Abstract
Slow Growth of Pharmaceuticals Market Significantly Affects R&D
Spending
The most pervasive reason for the slowdown in drug discovery spending is the
sluggish growth of virtually every segment that contributes to product
purchasing. The top 20 pharmaceutical companies dedicated $39.3 billion to
R&D spending in 2002, of which 32 percent was spent on pre-clinical
development. This translated into R&D product purchases of approximately
$6.6 billion. As pharmaceutical top line grows at 5 to 6 percent, R&D
expenditure is not expected to increase at more than 6 percent.

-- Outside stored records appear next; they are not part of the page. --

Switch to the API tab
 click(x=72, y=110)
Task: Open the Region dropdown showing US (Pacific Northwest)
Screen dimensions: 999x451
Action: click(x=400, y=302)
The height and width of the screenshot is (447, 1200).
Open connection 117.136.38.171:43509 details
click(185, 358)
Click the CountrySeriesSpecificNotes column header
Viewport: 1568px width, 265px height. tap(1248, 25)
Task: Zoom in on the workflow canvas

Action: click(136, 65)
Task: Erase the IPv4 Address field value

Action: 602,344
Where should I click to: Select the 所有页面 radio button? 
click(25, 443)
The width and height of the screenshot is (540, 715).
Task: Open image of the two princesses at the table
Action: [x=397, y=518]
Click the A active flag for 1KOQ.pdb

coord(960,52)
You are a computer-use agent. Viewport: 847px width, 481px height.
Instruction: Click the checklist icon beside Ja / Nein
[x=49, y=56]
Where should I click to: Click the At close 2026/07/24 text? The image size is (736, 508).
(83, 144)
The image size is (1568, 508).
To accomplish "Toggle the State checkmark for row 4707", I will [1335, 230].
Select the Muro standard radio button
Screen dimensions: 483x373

"Drug discovery spending is driven by three major forces: the
pharmaceutical industry's need to continue to produce novel therapeutics, the
biotech industry's need for continued R&D, and academic/government
research," says the analyst of this research service. Advanced study and
development of pharmaceuticals and therapeutics requires a significant
expenditure. The R&D spending is not solely dedicated to product purchases
as overheads and the payroll represent significant expenses.
In 2002, global drug discovery spending was estimated at $19.6 billion. This
number is expected to reach $25.1 billion by 2006, at a compound annual growth
rate of 6.3 percent. The National Institutes of Health's (NIH) budget is the
single largest contributor to research product sales. Market growth will be
significantly affected by a substantial decrease in the growth rate of the NIH
budget, as well as a slowing of pharmaceutical and biotech R&D spending.